### MATERIAL PROVIDED ###

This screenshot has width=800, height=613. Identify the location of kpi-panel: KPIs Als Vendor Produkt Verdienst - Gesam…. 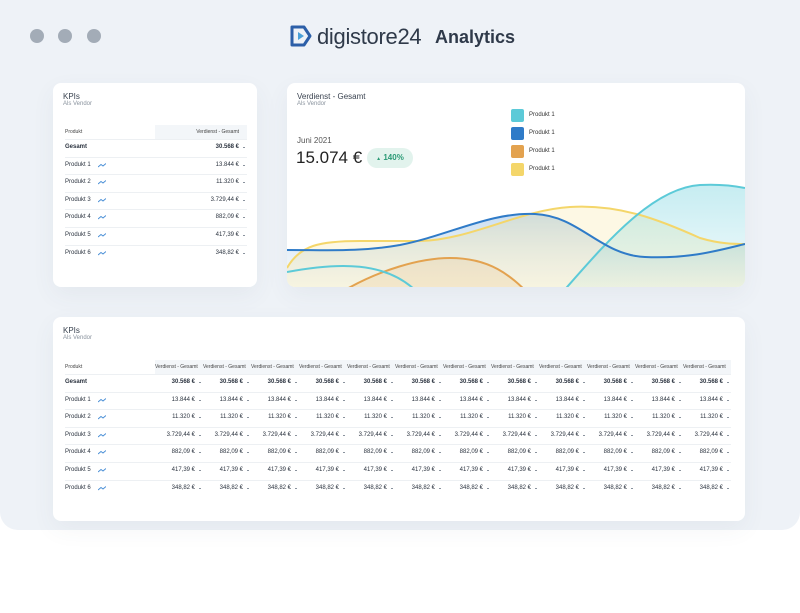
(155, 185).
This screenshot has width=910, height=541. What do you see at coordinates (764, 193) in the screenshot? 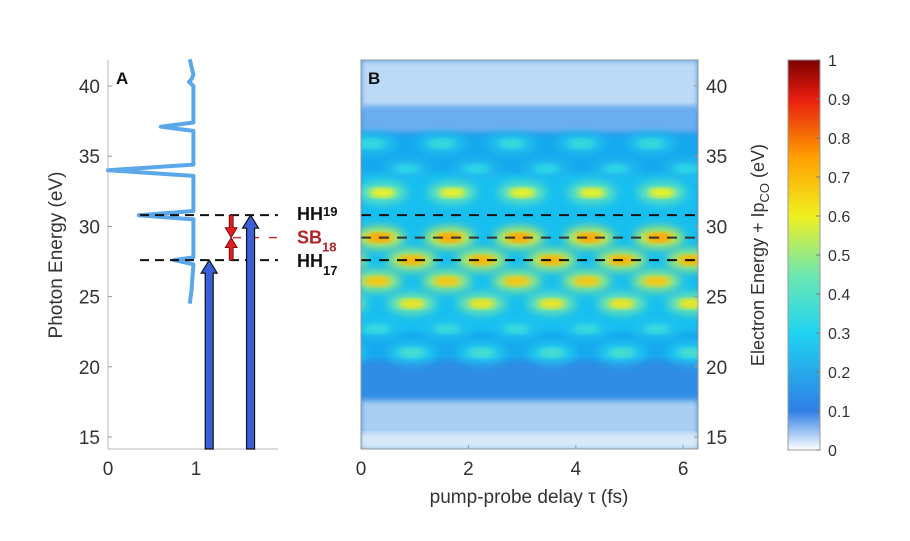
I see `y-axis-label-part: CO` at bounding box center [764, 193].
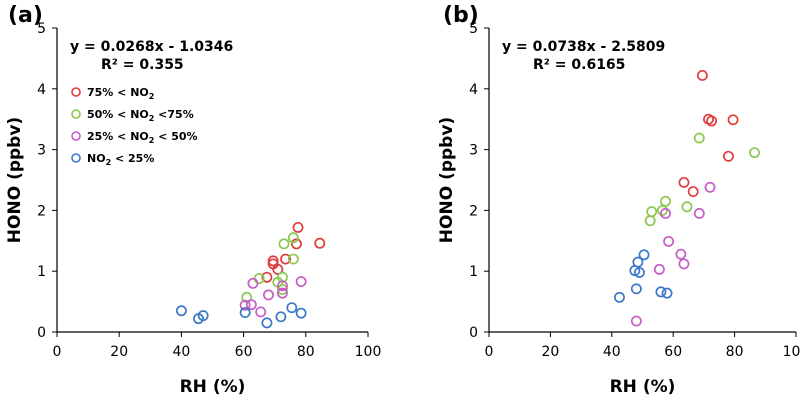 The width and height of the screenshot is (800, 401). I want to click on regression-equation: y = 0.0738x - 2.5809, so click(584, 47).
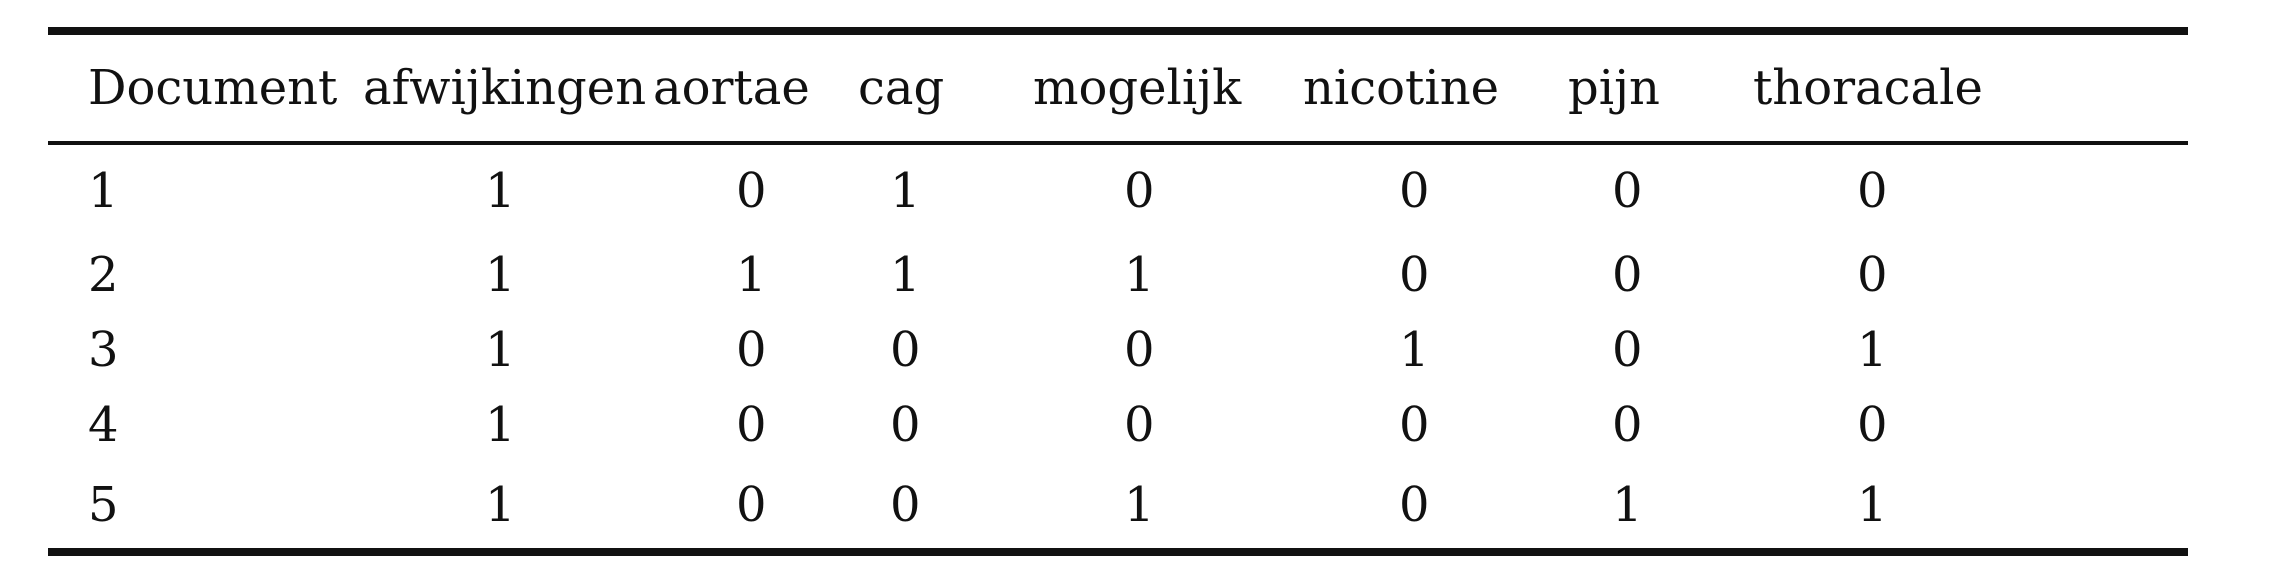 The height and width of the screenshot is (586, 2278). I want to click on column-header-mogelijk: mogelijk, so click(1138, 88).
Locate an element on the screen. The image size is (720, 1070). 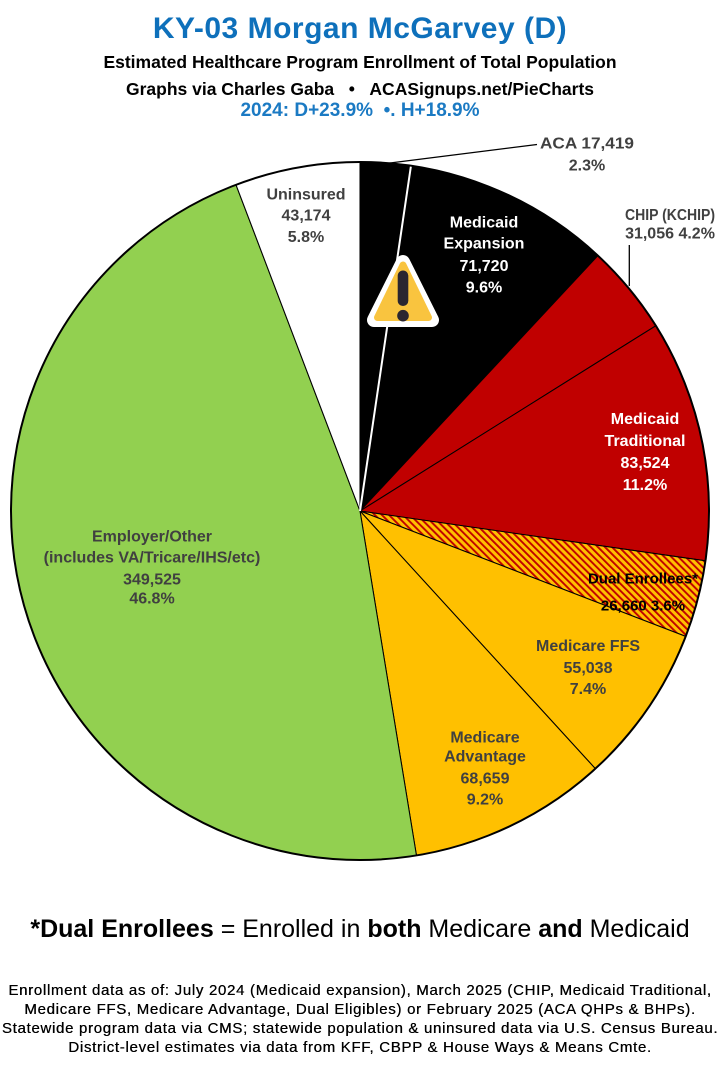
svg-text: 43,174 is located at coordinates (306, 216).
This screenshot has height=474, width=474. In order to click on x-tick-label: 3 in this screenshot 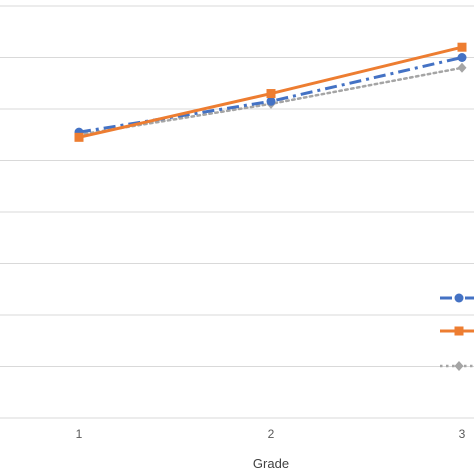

###

WHAT TO PRODUCE:
Rewrite all the items above with "This screenshot has" replaced by "This image has" and everything else unchanged, leaving out the pictures.

ANSWER TO THE PROBLEM:
This image has width=800, height=613. Identify the location of kpi-panel: KPIs Als Vendor Produkt Verdienst - Gesam…. 
(155, 185).
This image has width=910, height=541. What do you see at coordinates (764, 193) in the screenshot? 
I see `y-axis-label-part: CO` at bounding box center [764, 193].
 The width and height of the screenshot is (800, 401). I want to click on regression-equation: y = 0.0738x - 2.5809, so click(584, 47).
 The height and width of the screenshot is (586, 2278). I want to click on column-header-mogelijk: mogelijk, so click(1138, 88).
Locate an element on the screen. The image size is (720, 1070). 
svg-text: 43,174 is located at coordinates (306, 216).
This image has height=474, width=474. In order to click on x-tick-label: 3 in this screenshot 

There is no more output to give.